Anyways, to cut someone some slack means to make additional allowances for them, give them a little more freedom, relax the usual rules, give someone a second chance, etc.
This saying is perhaps nautical in origin, deriving from using ropes to tie a ship to a pier. “Tying a ship to a pier”, according to HarbourGuides.com, “was no easy feat and took two teams of men armed with mooring lines. As one line was pulled to haul the ship closer the other line was released or ‘given slack’. The process would go on until the ship was properly aligned.”
Slack, you see, is opposite to tight. In order for the rope to be tightened at one end, the rope need be slack on the other end.
Perhaps this is how it should be with everything. If you’re tight and strict with yourself, it’s perhaps good for you to relax a bit once in a while.
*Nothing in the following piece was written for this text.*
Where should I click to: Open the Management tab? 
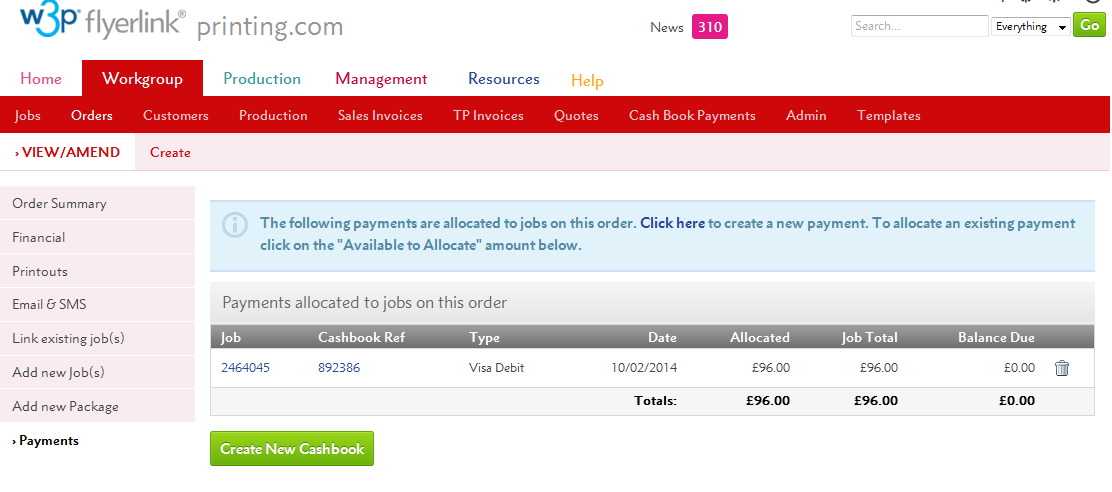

If you stay intense all the time, you may snap like a rope.
If, for example, you are what they call a model worker who never misses work, you may call in sick once or twice in a year. Your boss might allow you to stay home no question asked because he knows, for one thing, you’re not lying. In this case, he’s able to cut you some slack.
If, on the other hand, you call in sick every week, your boss may not be so sympathetic. In this case, the extenuating circumstances are gone. Thing is, you’re already as slack as a flimsy rope on the floor, how can you expect anyone to cut you any more slack? I mean, how much more relaxed do you want to be?